Wo beginnt dann die Sucht?
Arbeitssucht gehört zu den sogenannten Verhaltenssüchten, wie auch Sportsucht oder Kaufsucht. Wer arbeitssüchtig ist, arbeitet also nicht nur mehr als andere, sondern verliert völlig das Gefühl dafür, wie viel er arbeitet. Wissenschaftlich formuliert heißt das: Er oder sie arbeitet zwanghaft und exzessiv, also über jedes Maß hinaus. Und das, obwohl die Betroffenen bereits negative Folgen spüren. Beispielsweise, dass es ihnen gesundheitlich nicht gut geht oder die Beziehung massiv leidet, weil es keine Zeit mehr für gemeinsame Aktivitäten gibt.
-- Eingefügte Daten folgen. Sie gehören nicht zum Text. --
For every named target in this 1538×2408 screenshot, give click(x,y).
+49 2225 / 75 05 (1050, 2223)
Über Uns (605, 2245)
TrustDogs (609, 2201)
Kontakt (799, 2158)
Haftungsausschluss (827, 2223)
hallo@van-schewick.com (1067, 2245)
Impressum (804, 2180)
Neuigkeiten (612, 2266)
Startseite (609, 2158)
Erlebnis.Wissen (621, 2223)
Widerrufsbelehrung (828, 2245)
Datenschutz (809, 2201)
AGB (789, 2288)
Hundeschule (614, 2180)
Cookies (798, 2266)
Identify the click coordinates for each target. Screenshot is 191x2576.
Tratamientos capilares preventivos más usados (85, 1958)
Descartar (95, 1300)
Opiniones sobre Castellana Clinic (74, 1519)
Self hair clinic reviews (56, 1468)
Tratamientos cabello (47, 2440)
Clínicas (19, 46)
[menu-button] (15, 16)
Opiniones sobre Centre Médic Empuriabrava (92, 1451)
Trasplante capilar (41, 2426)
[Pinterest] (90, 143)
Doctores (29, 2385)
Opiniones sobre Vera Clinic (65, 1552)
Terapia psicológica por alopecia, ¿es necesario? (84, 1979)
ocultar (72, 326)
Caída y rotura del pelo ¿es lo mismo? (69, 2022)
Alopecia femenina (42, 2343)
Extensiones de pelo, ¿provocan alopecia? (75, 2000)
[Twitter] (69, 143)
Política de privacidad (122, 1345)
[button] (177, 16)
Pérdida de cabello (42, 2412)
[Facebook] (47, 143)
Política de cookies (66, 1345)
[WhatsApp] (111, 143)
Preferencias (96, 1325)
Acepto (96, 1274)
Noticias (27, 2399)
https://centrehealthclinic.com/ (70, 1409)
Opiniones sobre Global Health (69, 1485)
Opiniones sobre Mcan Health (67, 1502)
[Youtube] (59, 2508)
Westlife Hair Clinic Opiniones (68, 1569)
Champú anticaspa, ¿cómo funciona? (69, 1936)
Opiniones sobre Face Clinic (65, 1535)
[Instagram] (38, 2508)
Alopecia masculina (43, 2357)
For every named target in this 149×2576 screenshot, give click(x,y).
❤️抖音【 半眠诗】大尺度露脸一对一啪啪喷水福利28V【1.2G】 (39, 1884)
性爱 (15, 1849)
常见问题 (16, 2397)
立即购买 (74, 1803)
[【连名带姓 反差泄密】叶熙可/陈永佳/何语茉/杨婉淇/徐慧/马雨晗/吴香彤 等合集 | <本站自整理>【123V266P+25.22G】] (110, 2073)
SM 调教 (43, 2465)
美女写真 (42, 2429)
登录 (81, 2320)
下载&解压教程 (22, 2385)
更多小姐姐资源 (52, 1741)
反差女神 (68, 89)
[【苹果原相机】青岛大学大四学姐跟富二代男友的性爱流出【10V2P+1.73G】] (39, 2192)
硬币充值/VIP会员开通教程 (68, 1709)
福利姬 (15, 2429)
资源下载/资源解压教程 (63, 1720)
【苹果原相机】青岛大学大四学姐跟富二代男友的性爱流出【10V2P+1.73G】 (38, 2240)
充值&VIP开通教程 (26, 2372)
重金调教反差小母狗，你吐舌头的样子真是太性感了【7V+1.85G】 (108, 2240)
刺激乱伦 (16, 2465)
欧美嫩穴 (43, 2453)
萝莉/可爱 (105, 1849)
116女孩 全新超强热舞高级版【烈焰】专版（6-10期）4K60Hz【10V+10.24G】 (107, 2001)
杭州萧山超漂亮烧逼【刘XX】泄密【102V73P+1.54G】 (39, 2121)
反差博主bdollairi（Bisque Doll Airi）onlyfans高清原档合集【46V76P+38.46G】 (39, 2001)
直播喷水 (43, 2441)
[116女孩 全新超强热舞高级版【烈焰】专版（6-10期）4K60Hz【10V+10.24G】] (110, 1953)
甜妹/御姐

Und was bedeutet hier „zwanghaft“?
Ich nenne als Beispiel gern den Druck, auch in der Freizeit ständig die beruflichen E-Mails lesen zu wollen. Arbeitssüchtige können nicht aufhören, nicht abschalten. Sie denken ständig an die Arbeit und haben ein schlechtes Gewissen, wenn sie es nicht tun. Nach dem Motto: „Ich müsste jetzt eigentlich …“
Gibt es Branchen, in denen es besonders oft Arbeitssüchtige gibt?
Nein, man spricht in diesem Zusammenhang zwar oft von der Managerkrankheit, aber Studien zeigen, dass es sich durch alle Branchen und Berufe zieht. Allerdings ist es wohl so, dass Frauen und Führungskräfte häufiger betroffen sind.
Woran erkennt man, ob beispielsweise eine Kollegin einfach mehr arbeitet, weil es ihr Spaß macht oder weil sie süchtig ist?
Das ist nicht einfach, denn die Übergänge sind oft fließend.
Man kann also nicht sagen, 60 oder 80 Stunden pro Woche oder sechs bis sieben Arbeitstage sind zu viel?
So klar nicht. Wann das Maß wirklich voll ist, ist sehr individuell. Dass es nicht gesund sein kann, jeden Tag zwölf Stunden durchzuarbeiten, versteht sich von selbst. Aber wenn jemand in seinen Zwölf-Stunden-Arbeitstag regelmäßig große Pausen einbaut, in denen er wirklich abschaltet, kann das ganz anders aussehen. Ein ganz wichtiger Aspekt ist, ob es Ausgleichsphasen gibt. Freie Wochenenden, regelmäßig Urlaub oder eben angemessene Pausen.
Ausgleich heißt Ruhe?
Ja, beispielsweise. Aber auch das kann für jeden Menschen anders sein. Meditieren ist für viele ein guter Ausgleich, bedeutet für andere Menschen aber Stress. Weil sie die Gedanken damit nicht ausschalten können. Für die kann vielleicht Sport oder Bewegung, also Aktivität, ein guter Ausgleich sein.
Welche Tipps haben Sie denn noch, woran Arbeitssucht zu erkennen ist?
Aufmerksam werden sollte man, wenn jemand ständig erreichbar ist, immer sofort antwortet, als Erster kommt, als Letzter geht. Ein anderes Anzeichen könnte sein, dass jemand viel Arbeit annimmt, aber sein Ziel am Ende nicht erreicht.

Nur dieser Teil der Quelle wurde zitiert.